> **LISTED ENTRIES**:
^^^^^^^^^^^^^^^^

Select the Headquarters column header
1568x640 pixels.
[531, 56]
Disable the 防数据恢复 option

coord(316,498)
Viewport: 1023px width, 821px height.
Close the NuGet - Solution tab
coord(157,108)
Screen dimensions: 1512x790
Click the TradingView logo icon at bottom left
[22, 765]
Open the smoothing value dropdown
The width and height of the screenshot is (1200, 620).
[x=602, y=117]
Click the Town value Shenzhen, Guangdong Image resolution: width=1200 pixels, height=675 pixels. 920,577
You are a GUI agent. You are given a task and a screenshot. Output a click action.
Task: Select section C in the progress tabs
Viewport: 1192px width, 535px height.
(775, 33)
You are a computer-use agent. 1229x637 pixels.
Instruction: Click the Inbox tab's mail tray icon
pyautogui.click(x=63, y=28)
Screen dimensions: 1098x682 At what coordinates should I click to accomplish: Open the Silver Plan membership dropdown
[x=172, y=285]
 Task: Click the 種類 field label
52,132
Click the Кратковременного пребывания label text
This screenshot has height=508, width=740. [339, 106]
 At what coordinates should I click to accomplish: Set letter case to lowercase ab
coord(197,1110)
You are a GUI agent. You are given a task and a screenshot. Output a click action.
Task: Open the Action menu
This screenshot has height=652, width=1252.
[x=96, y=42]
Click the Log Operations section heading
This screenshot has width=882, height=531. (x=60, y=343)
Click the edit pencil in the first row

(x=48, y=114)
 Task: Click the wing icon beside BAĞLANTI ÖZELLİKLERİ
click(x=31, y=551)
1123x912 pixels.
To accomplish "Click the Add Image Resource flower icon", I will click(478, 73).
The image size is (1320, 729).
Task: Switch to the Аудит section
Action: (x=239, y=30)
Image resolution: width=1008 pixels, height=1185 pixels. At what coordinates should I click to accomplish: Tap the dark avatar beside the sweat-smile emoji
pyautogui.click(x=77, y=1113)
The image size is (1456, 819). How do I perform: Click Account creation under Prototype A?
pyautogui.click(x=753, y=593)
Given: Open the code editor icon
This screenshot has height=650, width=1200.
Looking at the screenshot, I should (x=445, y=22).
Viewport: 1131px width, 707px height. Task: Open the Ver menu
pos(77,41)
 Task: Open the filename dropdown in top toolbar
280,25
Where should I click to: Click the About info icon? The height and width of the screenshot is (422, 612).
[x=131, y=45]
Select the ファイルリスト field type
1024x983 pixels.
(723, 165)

^^^^^^^^^^^^^^^^

> **ASSIGNMENT**: Nothing should be left out when the listing is retyped exactly.

> **WRITTEN SOLUTION**:
Select the Headquarters column header
1568x640 pixels.
[531, 56]
Disable the 防数据恢复 option

coord(316,498)
Viewport: 1023px width, 821px height.
Close the NuGet - Solution tab
coord(157,108)
Screen dimensions: 1512x790
Click the TradingView logo icon at bottom left
[22, 765]
Open the smoothing value dropdown
The width and height of the screenshot is (1200, 620).
[x=602, y=117]
Click the Town value Shenzhen, Guangdong Image resolution: width=1200 pixels, height=675 pixels. 920,577
You are a GUI agent. You are given a task and a screenshot. Output a click action.
Task: Select section C in the progress tabs
Viewport: 1192px width, 535px height.
(775, 33)
You are a computer-use agent. 1229x637 pixels.
Instruction: Click the Inbox tab's mail tray icon
pyautogui.click(x=63, y=28)
Screen dimensions: 1098x682 At what coordinates should I click to accomplish: Open the Silver Plan membership dropdown
[x=172, y=285]
 Task: Click the 種類 field label
52,132
Click the Кратковременного пребывания label text
This screenshot has height=508, width=740. [339, 106]
 At what coordinates should I click to accomplish: Set letter case to lowercase ab
coord(197,1110)
You are a GUI agent. You are given a task and a screenshot. Output a click action.
Task: Open the Action menu
This screenshot has height=652, width=1252.
[x=96, y=42]
Click the Log Operations section heading
This screenshot has width=882, height=531. (x=60, y=343)
Click the edit pencil in the first row

(x=48, y=114)
 Task: Click the wing icon beside BAĞLANTI ÖZELLİKLERİ
click(x=31, y=551)
1123x912 pixels.
To accomplish "Click the Add Image Resource flower icon", I will click(478, 73).
The image size is (1320, 729).
Task: Switch to the Аудит section
Action: (x=239, y=30)
Image resolution: width=1008 pixels, height=1185 pixels. At what coordinates should I click to accomplish: Tap the dark avatar beside the sweat-smile emoji
pyautogui.click(x=77, y=1113)
The image size is (1456, 819). How do I perform: Click Account creation under Prototype A?
pyautogui.click(x=753, y=593)
Given: Open the code editor icon
This screenshot has height=650, width=1200.
Looking at the screenshot, I should (x=445, y=22).
Viewport: 1131px width, 707px height. Task: Open the Ver menu
pos(77,41)
 Task: Open the filename dropdown in top toolbar
280,25
Where should I click to: Click the About info icon? The height and width of the screenshot is (422, 612).
[x=131, y=45]
Select the ファイルリスト field type
1024x983 pixels.
(723, 165)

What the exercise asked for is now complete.